◆ **Selected passage**
Geriatric Oz
My wife’s parents are 100 and 101 living in their home upstate with 24/7 care. Two members of what Tom Brokaw called “The Greatest Generation”. Art landed in Normandy on D-6 and saw Eisenhower talking to General Marshall on the beach. Judy was a Red Cross volunteer. They met after Art got home from 4 years in Europe and got married on July 14, 1946–73 years ago.
This year Art’s medical problems went south and we woke up in a kind of geriatric Oz. Overnight we found ourselves pulled by the shirttails into running a living room medical facility held together with chewing gum and anxiety.
The next chunk of our lives is in the hands of caring overworked docs stretched beyond their bandwidths and a steady stream of home health care aides, nurses, and EMTS. An army of decent, caring, good humored folks with personal back stories that make you stop and take a deep breath.
His vision and hearing are gone. She has dementia. She whispers to him about things that aren’t happening and he can’t hear her. Then there are moments when she reaches out from her wheelchair, touches his outstretched hand at the bedside and they silently hold each other in a riveting portrait of a seven decade marriage.
One afternoon, Judy is at the side of Art’s hospital bed in the living room of their home. She won’t leave his side without his phone number so she will be able to reach him. His body is shot but his brain is sharp as a tack. Without missing a beat he repeats the phone number they have shared in that house for 54 years. Someone puts it on a slip of paper for her to hold. She calms down and grips her walker for the shuffle back to her bed. She sleeps in what used to be the den until their bedroom on the second floor became the inaccessible frontier of their ever shrinking universe.

◆ **Assignment 1**
Translate this sentence from the Geriatric Oz essay into Spanish: "Without missing a beat he repeats the phone number they have shared in that house for 54 years."
◆ **Assignment 2**
Go on with the Geriatric Oz essay from the point where it stops.

◆ **Supplied material**

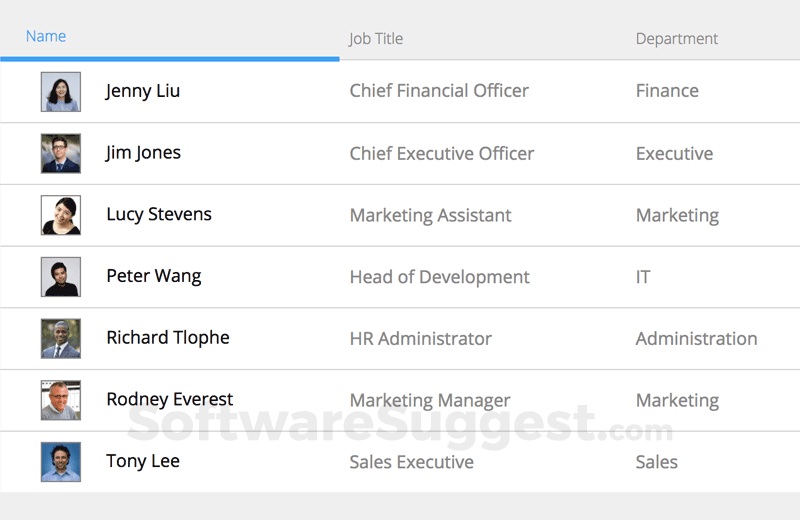Click Peter Wang's avatar thumbnail
Viewport: 800px width, 520px height.
pyautogui.click(x=61, y=277)
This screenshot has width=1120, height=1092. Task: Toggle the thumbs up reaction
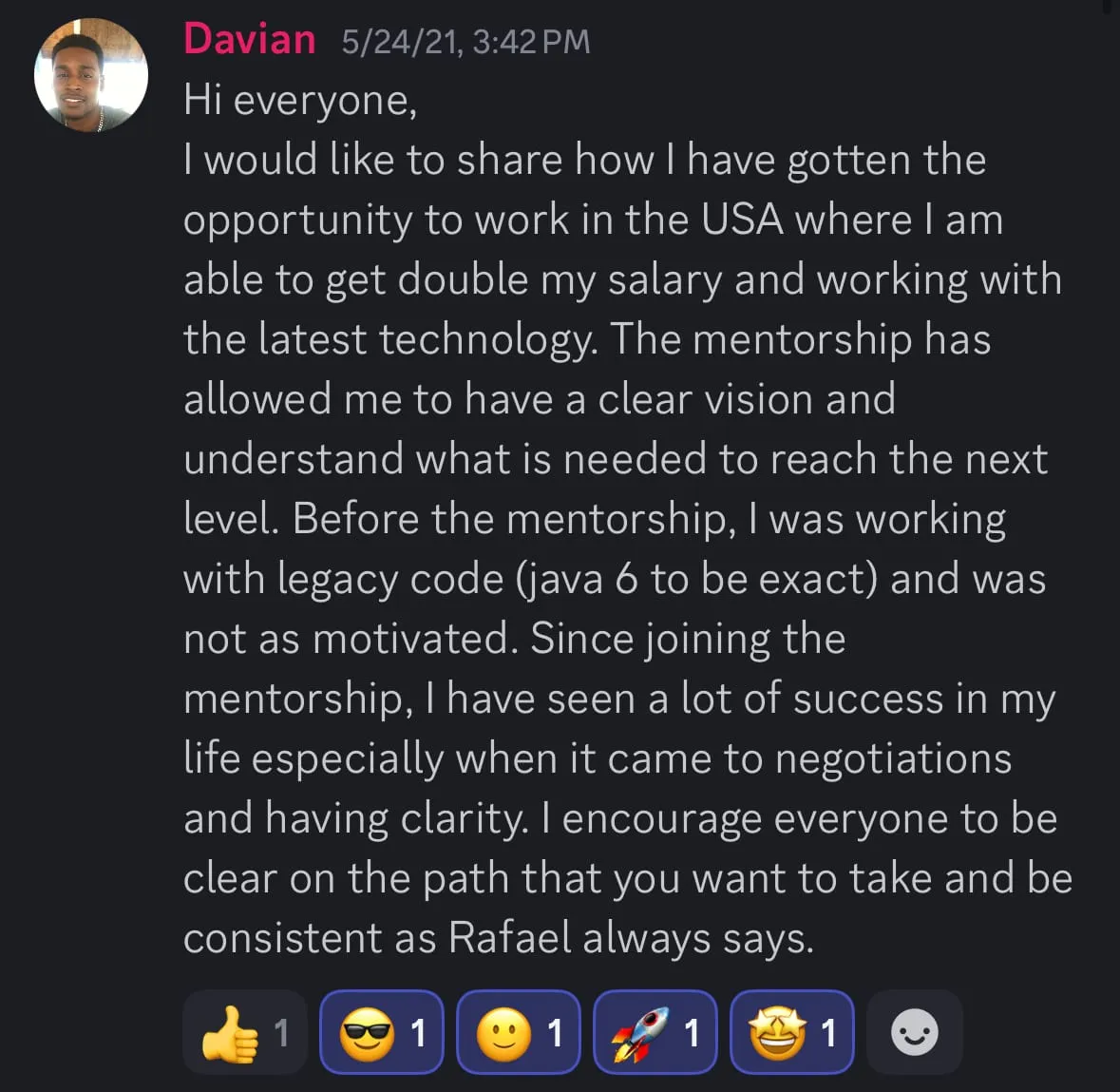pyautogui.click(x=244, y=1032)
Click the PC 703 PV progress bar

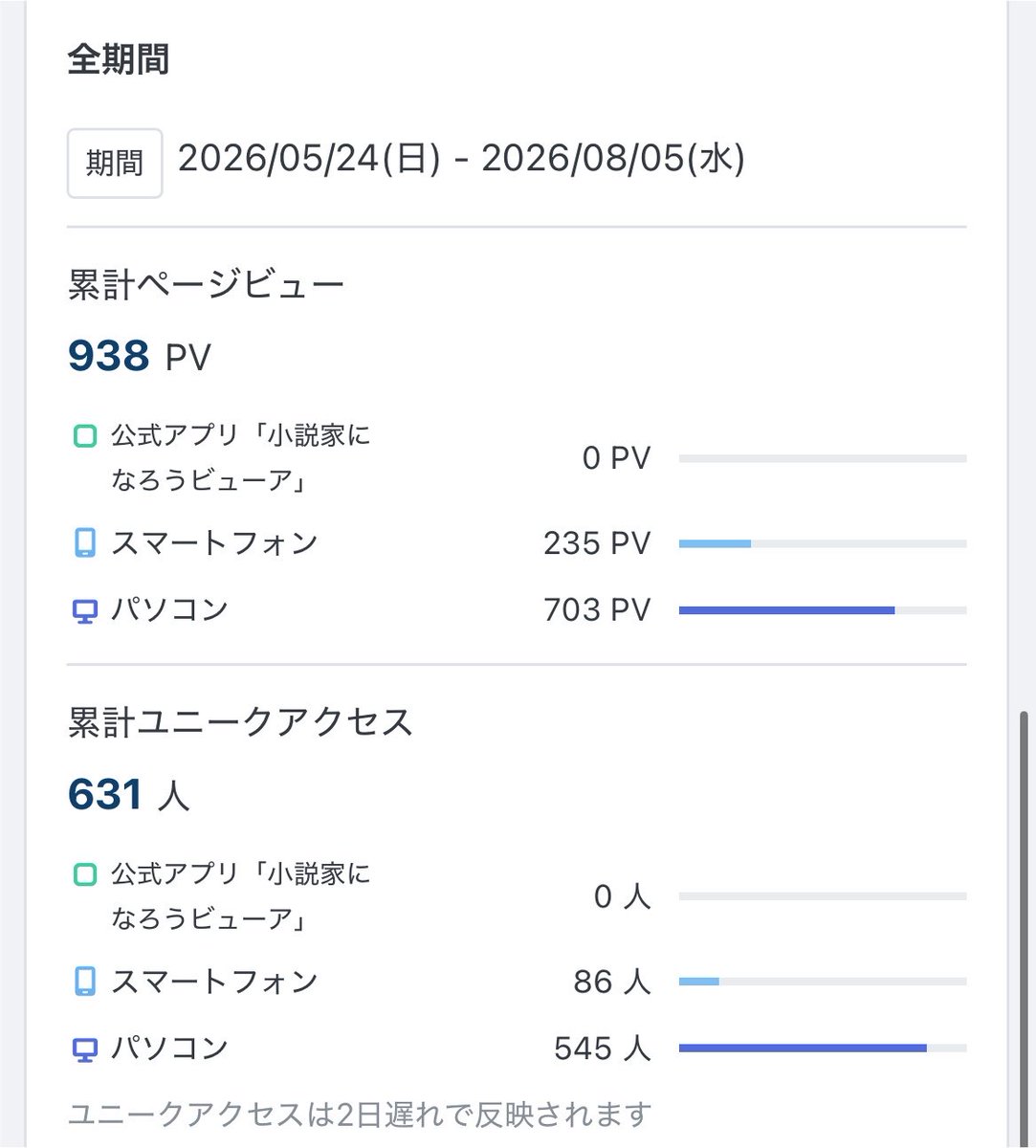pyautogui.click(x=823, y=610)
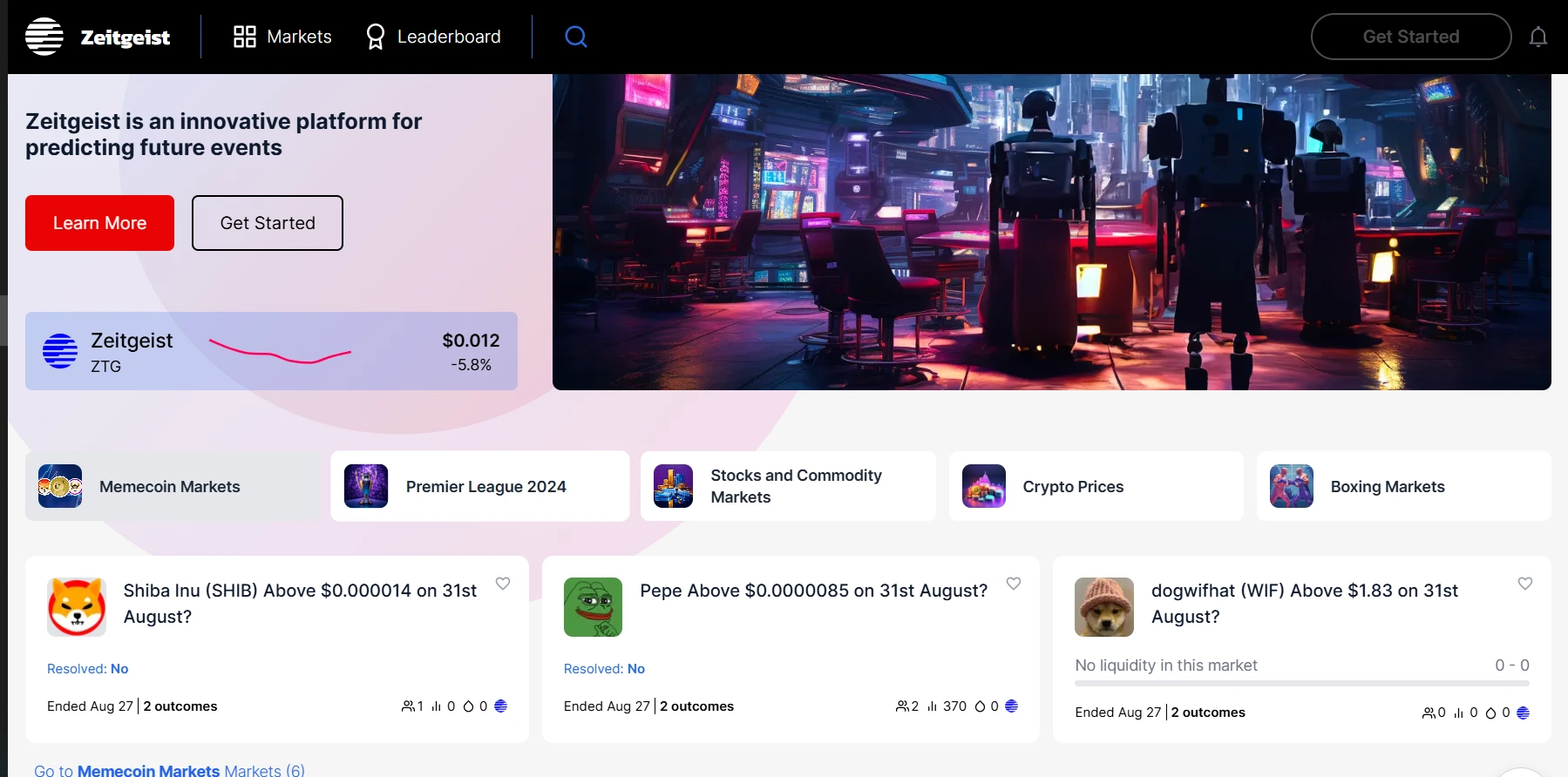The height and width of the screenshot is (777, 1568).
Task: Favorite the Pepe market heart
Action: (1013, 584)
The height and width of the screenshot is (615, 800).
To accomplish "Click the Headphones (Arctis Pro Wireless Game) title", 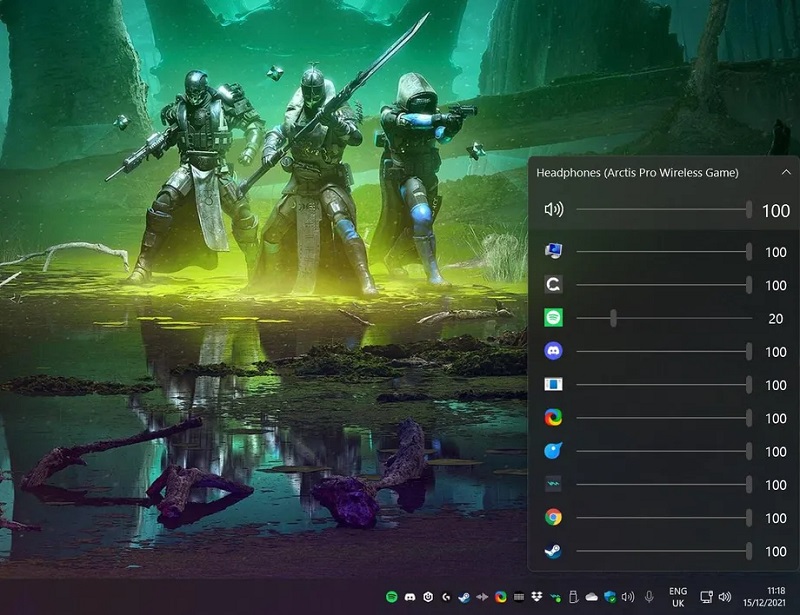I will coord(637,172).
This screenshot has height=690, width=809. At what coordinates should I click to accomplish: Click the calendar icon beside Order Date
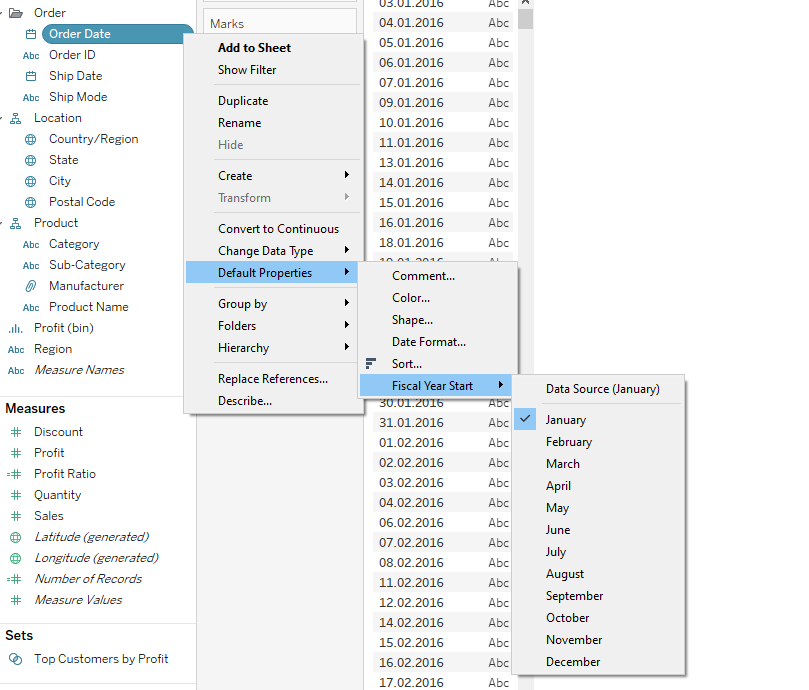tap(31, 34)
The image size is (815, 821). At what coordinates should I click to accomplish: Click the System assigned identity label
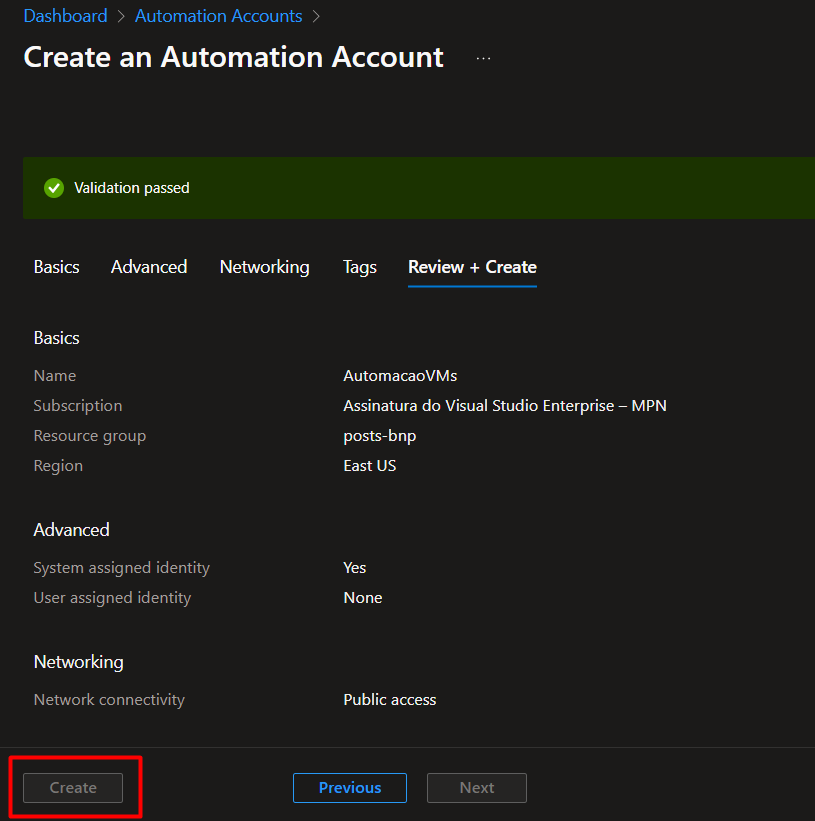[121, 568]
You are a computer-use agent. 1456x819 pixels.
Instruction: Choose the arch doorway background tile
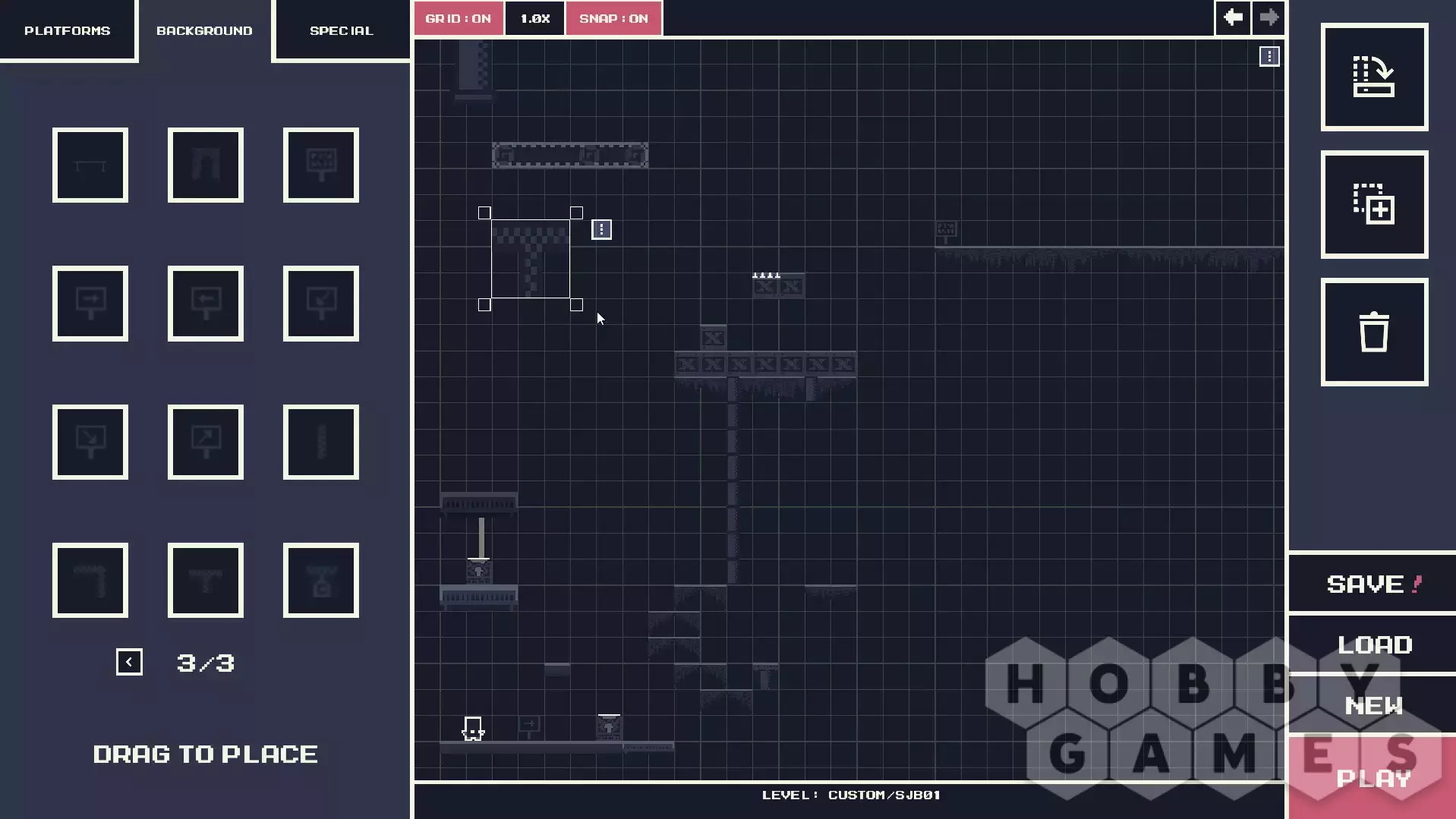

◆ **Answer section 1**
Sin dudarlo un instante, él repite el número de teléfono que han compartido en esa casa durante 54 años.

◆ **Answer section 2**
There was the time Art needed to be hospitalized. EMTs were arriving and you could hear the diesel engine of the ambulance in the driveway. Judy needed to not be standing at his bedside but at that moment, for her it might as well have been a 1960 North Carolina luncheonette sit in and she would not be moved.
I shot a glance at the aide on the other side of the bed and said, “I guess I have to do this”. The aide nodded. I reached out and lifted her up from under her arms to place her in her wheelchair while taking a few punches in the chest.
The next day I stuck my head into her room and said, “ Good morning Judy”. She looked at me from the bed where she was waking up and silently made a cutting motion with her fingers. I wasn’t sure if that meant she was cutting me out of her life or threatening castration. The same aide was there. Her take was that it was definitely the latter and we shared a head shaking laugh. The kind of laugh I imagine triage nurses depend on to get through a Saturday night in the Emergency Department.